The tax cut will narrow Singapore’s gap with Hong Kong as Prime Minister Lee Hsien Loong’s government aims to attract investment in services and manufacturing industries. Singapore said yesterday its economy may contract a record 5 percent this year as the global recession hurts exports and companies including Creative Technology Ltd. fire workers.

“A lot of help is extended to companies to keep jobs and the tax cut makes Singapore more competitive in this difficult period,” said Alvin Liew, an economist at Standard Chartered Plc in Singapore. “It’s a budget to help cope with the recession, not exit it.”

Stimulus Measures

Asia’s export-dependent economies have pledged more than $680 billion in extra public spending over the next five years as demand for their products diminishes amid recessions in the U.S., Japan and Europe. Exports account for about 32 percent of Asia’s gross domestic product, according to the World Bank.

China’s Premier Wen Jiabao promised this month to increase a 4-trillion yuan ($585 billion) stimulus package to create employment and support industries. Malaysia is planning a second economic stimulus package after unveiling a 7 billion-ringgit ($1.9 billion) plan in November, Deputy Prime Minister Najib Razak said this week.

Singapore’s spending plans will lead to a budget deficit of S$8.7 billion in the year starting April 1, equivalent to 3.5 percent of gross domestic product, Shanmugaratnam said. That compares with a shortfall of S$2.2 billion, or 0.8 percent of GDP, in the current fiscal year.

The Singapore dollar rose 0.1 percent to S$1.4960 as of 7:43 p.m. local time, while the benchmark Straits Times Index climbed 0.25 percent to 1,708.77 at the 5:05 p.m. close.

“The budget gave a bit of a boost to the Singapore dollar but it will only ease the pain of the recession, not reverse it,” said Ho Woei Chen, an economist at United Overseas Bank Ltd. in Singapore. “The market is not taking this very positively and any impact on the currency will be limited.”

Projects Canceled

The city state’s government expects fixed-asset investments to fall to as little as S$10 billion this year from a record S$18 billion in 2008 as demand weakens and companies face difficulty in securing funds for their projects.

About 20 percent of investments originally slated for 2009 have been canceled or postponed, and investment commitments next year may be affected if the global economy doesn’t improve, the Economic Development Board said Jan. 19.

With today’s announcement for a lower tax level, Singapore will have shaved nine percentage points off the corporate rate since 2000. The government reduced rates by 2 percentage points to 18 percent in 2007, while Hong Kong last year lowered its company tax rate by 1 percentage point to 16.5 percent.

“It is a signal of the government’s continued and future commitment to being the best hub for enterprises, small and large, from all over the world,” Shanmugaratnam said.

Job Losses

More than 10,000 people were retrenched last year and a worsening economy may result in job losses tripling in 2009, reaching numbers not seen since the Asian financial crisis a decade ago, the government said this week.

Singapore will give employers a combined S$4.5 billion in cash grants for retaining local workers, the finance minister said today.
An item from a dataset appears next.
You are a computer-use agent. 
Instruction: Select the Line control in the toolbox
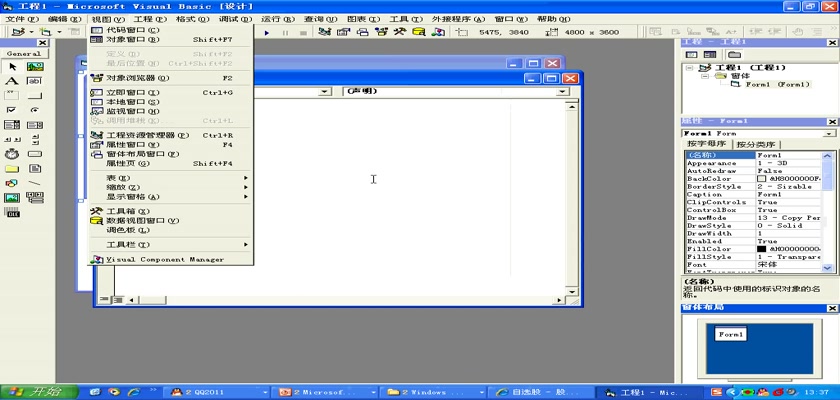[x=35, y=183]
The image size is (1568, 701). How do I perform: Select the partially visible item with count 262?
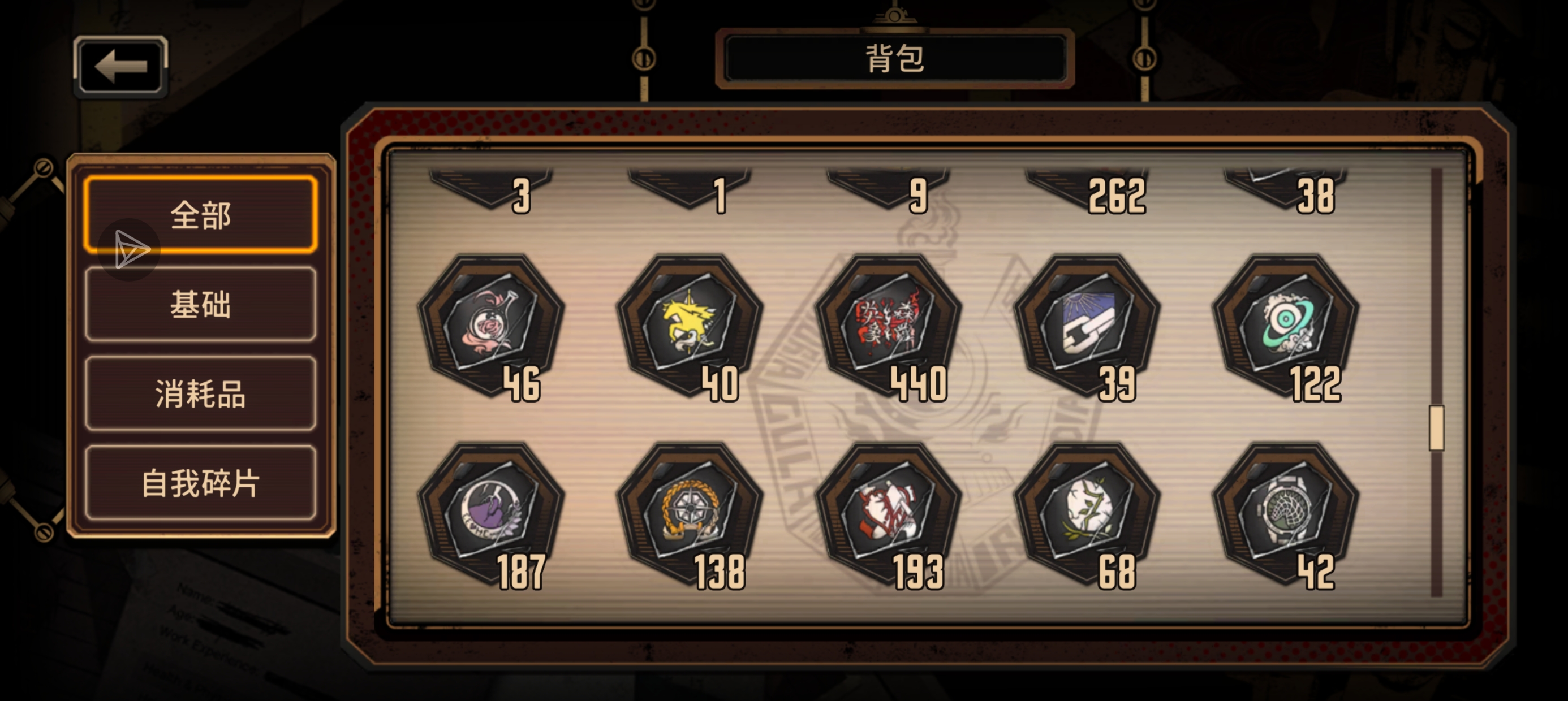point(1087,189)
It will also distribute S$2.6 billion in cash, utility and tax rebates to citizens, the poor and unemployed.

The government plans as much as S$20 billion in public works in 2009, a third higher than the previous year, and will give S$800 million in tax rebates for industrial and commercial properties. It will also allow unprofitable companies to get a cash refund on taxes paid in previous years under an enhanced so-called current loss-back relief plan, Shanmugaratnam said.

Singapore will spend S$5.8 billion to split the risks of bank loans extended to businesses, Shanmugaratnam said. The government will bear 80 percent of the risks on loans of as much as S$5 million to help medium-sized companies.

“The budget stimulus measures will significantly reduce business costs,” said Robson Lee, a partner in Singapore-based law firm Shook Lin & Bok LLP. “The measures will also enhance the local enterprise refinancing. Banks will be more inclined to extend credit to the enterprises.”